Dari awal penelitian pada tahun 2005 hingga 2009 – dua tahun setelah uji coba COURAGE – angka tersebut hanya meningkat beberapa persen.
“Itu adalah uji coba senilai $33,5 juta, uji coba COURAGE, yang kami temukan tidak berdampak banyak pada pola olahraga,” kata Borden kepada Reuters Health. “Ketika kita sebagai negara menginvestasikan uang dalam penelitian efektivitas komparatif, kita juga perlu mencari cara terbaik untuk menerjemahkan temuan tersebut ke dalam praktik klinis.”
Para ahli mengatakan bahwa lebih dari satu juta orang Amerika menjalani PCI setiap tahun, dengan biaya yang melebihi terapi obat sebesar lebih dari $10,000. Prosedur ini mungkin bekerja lebih baik daripada obat bagi sebagian orang, namun banyak pula yang berhasil hanya dengan obat-obatan saja.
Tahun lalu Dr. William Boden, yang memimpin studi COURAGE tetapi tidak terlibat dalam penelitian baru ini, mengatakan kepada Reuters Health bahwa dokter harus berpikir dua kali sebelum mendaftarkan pasien stabil untuk PCI.
“Ini seperti menekan ‘tombol jeda’,” kata Boden, direktur medis layanan kardiovaskular di Kaleida Health di Buffalo, New York. “Dengan begitu, pasien dapat berbicara dengan dokter pribadinya atau dokter yang merujuknya, mempertimbangkan pro dan kontra dari setiap pilihan terapi, atau memberikan kesempatan yang baik pada percobaan terapi medis untuk berhasil sebelum segera melanjutkan ke PCI yang mendesak.”

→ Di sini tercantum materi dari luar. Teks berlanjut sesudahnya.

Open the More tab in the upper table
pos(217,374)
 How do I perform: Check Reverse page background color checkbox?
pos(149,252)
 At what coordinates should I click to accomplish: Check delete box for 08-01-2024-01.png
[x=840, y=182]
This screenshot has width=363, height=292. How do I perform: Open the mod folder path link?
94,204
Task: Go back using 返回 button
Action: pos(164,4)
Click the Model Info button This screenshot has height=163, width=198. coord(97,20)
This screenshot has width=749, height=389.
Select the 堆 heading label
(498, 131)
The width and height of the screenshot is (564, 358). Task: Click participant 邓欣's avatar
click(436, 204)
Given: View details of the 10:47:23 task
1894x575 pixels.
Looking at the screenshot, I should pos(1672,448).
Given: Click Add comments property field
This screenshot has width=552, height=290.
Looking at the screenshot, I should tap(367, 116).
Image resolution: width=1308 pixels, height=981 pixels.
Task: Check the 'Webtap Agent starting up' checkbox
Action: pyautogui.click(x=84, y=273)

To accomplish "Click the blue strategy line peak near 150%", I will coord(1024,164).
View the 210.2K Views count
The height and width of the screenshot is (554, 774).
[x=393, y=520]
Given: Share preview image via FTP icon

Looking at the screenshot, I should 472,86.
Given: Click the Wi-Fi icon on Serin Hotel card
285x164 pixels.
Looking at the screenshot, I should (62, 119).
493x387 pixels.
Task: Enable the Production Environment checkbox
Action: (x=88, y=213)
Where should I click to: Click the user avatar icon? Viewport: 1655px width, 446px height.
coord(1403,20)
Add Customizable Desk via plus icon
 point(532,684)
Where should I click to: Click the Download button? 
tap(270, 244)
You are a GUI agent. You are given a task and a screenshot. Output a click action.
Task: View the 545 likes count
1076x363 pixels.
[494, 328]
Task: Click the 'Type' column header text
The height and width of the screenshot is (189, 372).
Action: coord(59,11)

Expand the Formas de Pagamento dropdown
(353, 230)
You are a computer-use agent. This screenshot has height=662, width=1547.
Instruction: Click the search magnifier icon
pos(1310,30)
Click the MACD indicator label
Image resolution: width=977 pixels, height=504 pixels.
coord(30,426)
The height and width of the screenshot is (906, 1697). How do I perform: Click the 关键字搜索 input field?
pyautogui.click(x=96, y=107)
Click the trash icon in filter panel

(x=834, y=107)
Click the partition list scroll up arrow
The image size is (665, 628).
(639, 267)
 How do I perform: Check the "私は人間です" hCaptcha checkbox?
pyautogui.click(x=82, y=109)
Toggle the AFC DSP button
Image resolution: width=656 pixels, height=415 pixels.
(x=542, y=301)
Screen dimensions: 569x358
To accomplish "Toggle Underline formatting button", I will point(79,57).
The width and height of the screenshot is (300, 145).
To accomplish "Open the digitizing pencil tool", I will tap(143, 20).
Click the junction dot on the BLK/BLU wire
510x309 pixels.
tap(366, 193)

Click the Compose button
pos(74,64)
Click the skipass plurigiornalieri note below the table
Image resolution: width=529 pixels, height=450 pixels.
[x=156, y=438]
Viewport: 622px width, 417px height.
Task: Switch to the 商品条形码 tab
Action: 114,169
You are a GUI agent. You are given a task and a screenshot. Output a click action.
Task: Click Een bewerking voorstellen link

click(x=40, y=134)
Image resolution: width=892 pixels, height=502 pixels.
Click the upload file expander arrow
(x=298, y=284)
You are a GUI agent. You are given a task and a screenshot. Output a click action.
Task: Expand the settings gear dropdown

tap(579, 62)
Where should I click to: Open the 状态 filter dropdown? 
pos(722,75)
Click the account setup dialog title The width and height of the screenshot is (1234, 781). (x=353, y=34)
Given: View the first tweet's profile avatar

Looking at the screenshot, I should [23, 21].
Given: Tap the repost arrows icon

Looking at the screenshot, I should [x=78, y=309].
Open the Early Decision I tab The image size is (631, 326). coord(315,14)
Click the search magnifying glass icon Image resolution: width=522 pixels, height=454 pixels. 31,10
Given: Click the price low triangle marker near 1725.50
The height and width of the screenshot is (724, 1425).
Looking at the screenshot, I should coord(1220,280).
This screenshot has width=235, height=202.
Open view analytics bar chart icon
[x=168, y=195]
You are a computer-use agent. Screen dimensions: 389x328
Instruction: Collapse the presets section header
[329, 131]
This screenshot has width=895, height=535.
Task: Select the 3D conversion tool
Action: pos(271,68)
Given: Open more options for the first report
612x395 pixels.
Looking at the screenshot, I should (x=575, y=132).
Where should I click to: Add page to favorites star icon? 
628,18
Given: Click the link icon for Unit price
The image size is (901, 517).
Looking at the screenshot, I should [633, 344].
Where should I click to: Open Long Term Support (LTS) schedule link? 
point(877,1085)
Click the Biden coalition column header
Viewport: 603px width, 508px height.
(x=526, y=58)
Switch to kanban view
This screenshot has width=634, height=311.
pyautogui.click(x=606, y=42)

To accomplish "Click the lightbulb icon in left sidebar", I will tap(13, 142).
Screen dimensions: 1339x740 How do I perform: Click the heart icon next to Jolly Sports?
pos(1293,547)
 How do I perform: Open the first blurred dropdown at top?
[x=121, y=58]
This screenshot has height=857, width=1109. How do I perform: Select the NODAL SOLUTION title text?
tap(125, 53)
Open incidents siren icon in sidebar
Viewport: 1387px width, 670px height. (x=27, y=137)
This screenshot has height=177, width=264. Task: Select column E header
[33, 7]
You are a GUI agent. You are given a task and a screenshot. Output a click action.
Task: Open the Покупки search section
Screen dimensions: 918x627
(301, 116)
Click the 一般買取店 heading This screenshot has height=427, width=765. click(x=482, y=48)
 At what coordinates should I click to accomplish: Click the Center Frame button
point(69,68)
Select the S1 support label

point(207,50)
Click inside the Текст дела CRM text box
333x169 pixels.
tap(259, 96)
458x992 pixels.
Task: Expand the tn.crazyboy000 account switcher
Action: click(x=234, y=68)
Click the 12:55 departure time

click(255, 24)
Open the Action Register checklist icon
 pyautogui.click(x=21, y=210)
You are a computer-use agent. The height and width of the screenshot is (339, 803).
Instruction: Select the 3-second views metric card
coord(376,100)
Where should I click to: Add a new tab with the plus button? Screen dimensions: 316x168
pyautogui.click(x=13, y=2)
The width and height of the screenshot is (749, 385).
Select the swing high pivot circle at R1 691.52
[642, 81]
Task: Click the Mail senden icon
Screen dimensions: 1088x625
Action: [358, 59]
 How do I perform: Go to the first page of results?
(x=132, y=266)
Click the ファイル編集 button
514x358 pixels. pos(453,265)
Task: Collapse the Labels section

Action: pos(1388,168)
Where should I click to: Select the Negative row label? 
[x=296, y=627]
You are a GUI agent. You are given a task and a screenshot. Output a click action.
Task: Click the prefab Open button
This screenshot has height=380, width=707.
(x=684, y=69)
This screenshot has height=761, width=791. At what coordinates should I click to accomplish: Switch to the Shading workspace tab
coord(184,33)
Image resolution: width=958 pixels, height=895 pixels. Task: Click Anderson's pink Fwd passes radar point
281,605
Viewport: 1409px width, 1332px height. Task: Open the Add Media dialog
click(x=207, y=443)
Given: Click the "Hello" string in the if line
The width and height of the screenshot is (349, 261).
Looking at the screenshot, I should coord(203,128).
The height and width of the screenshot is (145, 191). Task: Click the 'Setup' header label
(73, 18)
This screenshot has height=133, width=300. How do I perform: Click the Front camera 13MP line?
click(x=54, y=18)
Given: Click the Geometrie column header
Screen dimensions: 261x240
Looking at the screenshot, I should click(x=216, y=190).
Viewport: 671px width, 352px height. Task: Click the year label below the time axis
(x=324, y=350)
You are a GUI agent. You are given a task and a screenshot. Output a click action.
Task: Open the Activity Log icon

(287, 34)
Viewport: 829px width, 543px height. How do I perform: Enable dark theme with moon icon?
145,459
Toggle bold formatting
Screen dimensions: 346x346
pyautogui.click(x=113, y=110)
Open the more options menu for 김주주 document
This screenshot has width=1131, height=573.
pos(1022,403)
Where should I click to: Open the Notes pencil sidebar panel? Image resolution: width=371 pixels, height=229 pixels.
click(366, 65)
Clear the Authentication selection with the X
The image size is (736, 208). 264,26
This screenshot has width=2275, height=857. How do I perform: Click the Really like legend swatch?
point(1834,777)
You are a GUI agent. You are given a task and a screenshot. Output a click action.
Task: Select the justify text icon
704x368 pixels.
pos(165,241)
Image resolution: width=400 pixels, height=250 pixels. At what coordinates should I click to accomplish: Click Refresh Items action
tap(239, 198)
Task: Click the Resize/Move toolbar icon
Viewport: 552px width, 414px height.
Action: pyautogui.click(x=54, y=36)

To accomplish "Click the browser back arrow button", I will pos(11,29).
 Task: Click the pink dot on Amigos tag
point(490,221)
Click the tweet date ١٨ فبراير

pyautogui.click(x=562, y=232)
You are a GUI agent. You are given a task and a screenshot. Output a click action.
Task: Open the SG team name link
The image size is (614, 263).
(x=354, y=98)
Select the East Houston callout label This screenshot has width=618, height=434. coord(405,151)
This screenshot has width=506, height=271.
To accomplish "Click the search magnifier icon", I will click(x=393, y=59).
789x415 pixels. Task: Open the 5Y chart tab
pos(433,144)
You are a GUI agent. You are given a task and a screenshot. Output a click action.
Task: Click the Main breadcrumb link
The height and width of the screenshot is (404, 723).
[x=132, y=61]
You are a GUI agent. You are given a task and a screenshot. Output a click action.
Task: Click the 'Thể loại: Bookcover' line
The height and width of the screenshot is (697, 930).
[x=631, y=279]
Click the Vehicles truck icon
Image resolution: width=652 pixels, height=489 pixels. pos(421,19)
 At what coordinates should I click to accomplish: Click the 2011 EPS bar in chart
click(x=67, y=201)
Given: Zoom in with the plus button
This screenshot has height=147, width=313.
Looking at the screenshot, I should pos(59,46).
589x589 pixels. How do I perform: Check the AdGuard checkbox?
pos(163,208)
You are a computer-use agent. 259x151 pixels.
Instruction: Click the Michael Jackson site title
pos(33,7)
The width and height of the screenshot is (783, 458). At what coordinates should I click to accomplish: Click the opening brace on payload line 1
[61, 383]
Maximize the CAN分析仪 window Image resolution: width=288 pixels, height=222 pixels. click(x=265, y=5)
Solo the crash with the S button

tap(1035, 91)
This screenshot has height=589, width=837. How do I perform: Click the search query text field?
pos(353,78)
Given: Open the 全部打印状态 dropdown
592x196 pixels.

Namun dia menambahkan bahwa sistem layanan kesehatan saat ini tidak mendukung pendekatan tersebut.
“Tidak ada hambatan finansial untuk menghindari PCI,” kata Boden. “Sebaliknya, dalam model layanan berbayar, dokter dibayar untuk melakukan prosedur.”
Borden menyimpulkan: “Mudah-mudahan penelitian kami dapat menyoroti pentingnya memberikan terapi medis kepada pasien sebelum mereka menerima stent.”